社会や生態系に影響する気象・気候現象(CID: climatic impact-driver,気候影響駆動要因)は,複数のものが同時,連続または多地点で発生(複合CID)すると,単独の時より影響が大きくなり得る。また,単独のCIDの極端なものは,多くの場合複数の気象・気候条件の複合(複合気象・気候要因)によって生ずる。さらに,グローバル化が進む中で,複数地点でのCIDの同時発生が輸入価格の高騰など社会的に大きな影響をもたらしうる。気候変動により気象災害が頻発化・激甚化するなか,これらの「複合現象」の実態把握と予測を行い,影響評価や適応策に反映する必要性の認識が高まっている。しかし,日本やアジア太平洋域を対象とする複合現象の研究はまだ乏しい。
本研究では,再解析データや観測データ,CMIP6やd4PDFなどの現在および将来気候についての膨大なシミュレーションデータにもとづき,日本とアジア太平洋域の複合現象を対象とした研究を展開する。影響評価にとって重要なCIDの情報を整理し,複合CIDが再解析データや気候モデル実験データの中でどう表れるか,関係する気象・気候要因は何か, どう将来変化するのかを示す。さらに,複合気象・気候要因がCIDの発生頻度や強度にどのように影響するかを定量化し, メカニズムを明らかにする。
=-=-=
日本とアジア太平洋域の複合現象研究に関する抜粋を、最後の文の後から書き進めてください。 次に示す記録は、本文とは別の資料である。

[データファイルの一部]
=-=-=
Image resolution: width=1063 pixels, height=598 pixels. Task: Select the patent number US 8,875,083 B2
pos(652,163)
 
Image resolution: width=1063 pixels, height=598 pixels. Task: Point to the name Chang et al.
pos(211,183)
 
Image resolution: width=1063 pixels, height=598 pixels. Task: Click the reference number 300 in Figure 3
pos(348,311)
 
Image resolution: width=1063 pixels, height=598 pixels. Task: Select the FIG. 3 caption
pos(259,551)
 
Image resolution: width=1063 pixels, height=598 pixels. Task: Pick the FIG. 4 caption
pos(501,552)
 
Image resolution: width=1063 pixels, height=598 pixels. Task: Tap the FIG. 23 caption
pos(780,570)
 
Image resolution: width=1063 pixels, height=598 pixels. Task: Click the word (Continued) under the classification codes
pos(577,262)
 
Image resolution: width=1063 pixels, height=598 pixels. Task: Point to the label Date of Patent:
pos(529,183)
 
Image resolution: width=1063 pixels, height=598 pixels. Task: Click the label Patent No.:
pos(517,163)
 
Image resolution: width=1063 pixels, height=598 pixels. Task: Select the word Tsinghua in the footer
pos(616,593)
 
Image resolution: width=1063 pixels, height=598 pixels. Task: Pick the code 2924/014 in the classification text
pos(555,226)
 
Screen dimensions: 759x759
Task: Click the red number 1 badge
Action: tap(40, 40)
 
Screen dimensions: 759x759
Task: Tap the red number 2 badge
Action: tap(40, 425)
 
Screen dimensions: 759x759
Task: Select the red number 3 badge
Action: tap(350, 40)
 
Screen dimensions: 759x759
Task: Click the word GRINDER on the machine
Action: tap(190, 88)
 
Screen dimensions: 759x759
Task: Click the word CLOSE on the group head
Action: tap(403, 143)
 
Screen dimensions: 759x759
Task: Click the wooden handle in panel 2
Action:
=-=-=
▶ [解答]
本研究は,査読付き論文等を通じて科学的な情報を提供し,IPCC等の,環境問題や適応政策に関する国際的な枠組みに貢献する。また,影響評価研究者に対し,気候変動による自然災害への影響等に関する研究を行う際に有用な情報を提供する。これらを通して適応策等の環境政策に貢献し,公開講座等を通して社会にわかりやすく情報を発信する。

研究の性格

  • 主たるもの:基礎科学研究
  • 従たるもの:応用科学研究

全体計画

文献調査や影響評価研究者との情報交換を行って,日本やアジア太平洋域における気候影響駆動要因(CID)の情報を収集・整理し,課題全体に共有することで,分析する気候変数や極端気象現象,地域,季節などを選択するための情報を与える。その上で,いくつかの影響評価分野(例えば農業や火災など)を取り上げて,その分野で重要なCIDの複合現象の発生頻度や強度がどのように変化するのかを,気候モデル実験出力データ(CMIP6, d4PDF等)や観測データ,再解析データ等の分析から明らかにする。得られた知見を,サブテーマ1-3と協力して影響評価・適応研究者やA-PLAT, AP-PLATに提供する。

今年度の研究概要

文献調査や影響評価研究者との情報交換等を通じて,日本・アジア太平洋域の影響評価研究と適応策検討において重要なCIDの抽出を行って課題全体に情報提供する。影響評価にとって重要な場所や季節(例えば農産物の主要生産地や栽培期間)等の情報も整理して提供する。また,観測データ,再解析データ,気候モデル実験データ等を収集し,予備解析を行う。

外部との連携

研究代表者:堀之内 武(北海道大学)

課題代表者

塩竈 秀夫

  • 地球システム領域
    地球システムリスク解析研究室
  • 室長(研究)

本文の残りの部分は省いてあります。